A long thread of a very difficult yet important phase of my life. Please read patiently
Backstory: I drank and smoked too much that I got Tuberculosis and further damaged my liver. I was hospitalized for about 21 days and there was a moment where I could have died but somehow survived. Anyways, when I was hospitalized I went through severe pain...
...I had water stored in my stomach which wasn't ready to come out 😐 and that made my stomach the size of a 6 months pregnant lady. They put a tube through my nose to my stomach in the hope of taking some water out but no success there. They did an endoscopy on me...
...inserted a tube in my throat with a tiny camera stuck at the tip of it till my abdomen to inspect what's going on in there. I fainted during the process and woke up half an hour later on a stretcher, my body pained like never before, felt weak like never before that day...
...I would shiver in fever as if I had a seizure attack.
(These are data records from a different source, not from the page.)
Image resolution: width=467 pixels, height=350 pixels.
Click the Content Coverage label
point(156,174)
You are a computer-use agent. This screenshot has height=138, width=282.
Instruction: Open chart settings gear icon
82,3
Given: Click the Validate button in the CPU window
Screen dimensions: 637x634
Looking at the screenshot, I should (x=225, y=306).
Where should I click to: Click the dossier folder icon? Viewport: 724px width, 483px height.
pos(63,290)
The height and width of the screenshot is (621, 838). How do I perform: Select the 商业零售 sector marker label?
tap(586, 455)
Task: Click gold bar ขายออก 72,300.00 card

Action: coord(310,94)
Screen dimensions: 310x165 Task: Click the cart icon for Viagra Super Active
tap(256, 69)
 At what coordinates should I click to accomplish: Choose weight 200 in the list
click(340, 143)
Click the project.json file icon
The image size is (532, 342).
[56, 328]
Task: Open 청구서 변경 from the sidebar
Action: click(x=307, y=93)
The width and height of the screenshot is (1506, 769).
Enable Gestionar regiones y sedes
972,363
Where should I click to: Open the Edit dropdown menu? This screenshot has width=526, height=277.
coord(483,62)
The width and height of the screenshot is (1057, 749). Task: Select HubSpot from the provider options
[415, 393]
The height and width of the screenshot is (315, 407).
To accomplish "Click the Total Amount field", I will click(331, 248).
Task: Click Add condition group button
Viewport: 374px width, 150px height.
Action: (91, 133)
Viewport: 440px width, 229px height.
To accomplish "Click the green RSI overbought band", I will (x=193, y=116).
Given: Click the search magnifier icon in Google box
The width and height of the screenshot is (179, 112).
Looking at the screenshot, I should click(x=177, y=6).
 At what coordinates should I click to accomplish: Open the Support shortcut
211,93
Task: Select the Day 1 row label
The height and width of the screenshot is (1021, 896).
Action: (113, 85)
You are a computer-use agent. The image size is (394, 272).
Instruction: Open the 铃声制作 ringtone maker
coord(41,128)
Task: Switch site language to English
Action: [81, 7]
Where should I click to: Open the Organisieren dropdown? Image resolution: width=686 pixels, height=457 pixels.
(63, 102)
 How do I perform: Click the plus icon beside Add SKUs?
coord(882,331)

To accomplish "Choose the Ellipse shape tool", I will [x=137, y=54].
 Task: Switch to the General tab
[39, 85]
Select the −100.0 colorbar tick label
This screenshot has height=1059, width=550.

My body had been pierced hundreds of times with injections. There came a point when doctors needed my blood sample for some test, however, there was no spot on my hand where they could pierce to take the sample because...
...they were already pierced enough, so they pricked somewhere on my legs (Phew! Fine, enough of suffering part). I was mentally so depressed facing all this torture that at some point I thought it'd be better if I just die rather than going through so much pain every day...
...However, something kept giving me strength. I don't know if it was the love of my family or my trust in doctors or my faith in God or if I just wasn't ready to give up, I don't know. I would tell myself every minute, bas thodi der aur Madhur, bas thodi der aur...
...And one fine day, I was shifted from ICU to a regular room. I didn't have water in my stomach anymore. I was able to take walks in the corridor. I was able to smile and feel confident that it's not over yet. And I survived. My will to not give up helped me sail through it...
...I felt that I've been given this second life for a purpose, I must put it to good use. And I started raising my voice against the people who wish ill for our country. A lot of people ask me, "don't you get scared when you get death threats?" Well, I don't, because...
...when 2015 couldn’t scare me then what can these mere threats do to me? However, there come many moments when I go weak and think of quitting everything and just live my little happy life away from all this chaos, earn better, travel better, live better, live for just myself...
...but then I think about the purpose of this second chance given to me and I return to helping people, raising my voice, going on the ground to serve the people to serve the nation, as any other patriot would do.
Moral of the story: Don't give up even the worst of situations. Keep fighting and you might get a second chance and when life gives you a second chance, make the best out of it.